Talvez ele queira mostrar autoridade perto da nova namorada, talvez ele ache que esse é o tipo de demonstração de masculinidade que Sarah precisa para continuar perto dele, porque minha mãe costumava dizer que ele nunca foi homem o suficiente, que sempre foi fraco na hora de tomar decisões e baixava a cabeça para todas as questões problemáticas que nos envolviam.

Hoje, quando cheguei em casa, ele estava acordado e sentado na mesa da cozinha, tomando uma xícara de café. Sarah comia mingau de aveia com sementes de chia ao seu lado, ela tem essas manias de comida saudável e de aparência estranha. Eu abri a porta da frente e entrei sem nenhum alarde. Passaria direto para o meu quarto, mas avistei os dois na cozinha e eles também me viram, então eu parei e esperei.

Esperei que ele gritasse comigo, que perdesse a paciência e dissesse que não sabia mais o que fazer, que estava de saco cheio do meu comportamento imprevisível. Ao contrário disso, ele perguntou se eu estava com fome.

Eu estava, mas não senti vontade de comer. É mais como saber que a necessidade está ali, mas não conseguir provê-la. Eu sabia como o gosto da comida iria parecer, sabia da dificuldade que seria engolir tudo até o final.
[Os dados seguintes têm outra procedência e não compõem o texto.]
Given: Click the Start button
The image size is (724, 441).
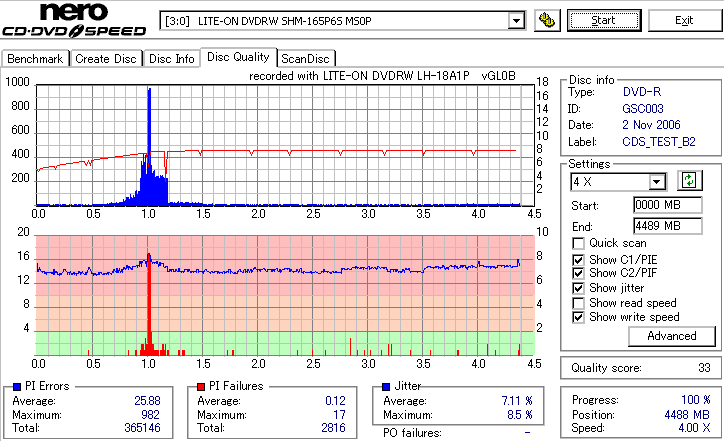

Fiz que não, mas ele insistiu que eu tomasse ao menos um copo de leite, então eu entrei na cozinha e fui até a geladeira, ainda esperando que ele começasse a falar alguma coisa a respeito do meu sumiço durante a madrugada.

Peguei a caixa de leite contando os segundos para que ele abrisse a boca, já imaginando qual seria sua forma de abordagem. "E então, está satisfeito com o que anda fazendo?", ou "Eu não vou mais admitir esse tipo de situação, Daniel".

– Onde você estava? – foi o que ele perguntou depois que eu enchi um copo de vidro com o leite e me sentei na ponta da mesa.

Não era exatamente medo o que eu estava sentindo, era mais como uma espécie de apreensão. Meu peito estava pesado, minha respiração estava profunda e curta, minha cabeça explodia em mil direções. Eu sabia o que estava por vir, o que a reação do meu pai poderia trazer à tona. Tentei caminhar pelo território menos perigoso, o das poucas palavras, das respostas curtas. Este é o caminho que melhor funciona para mim, então foi por ele que optei seguir naquele momento.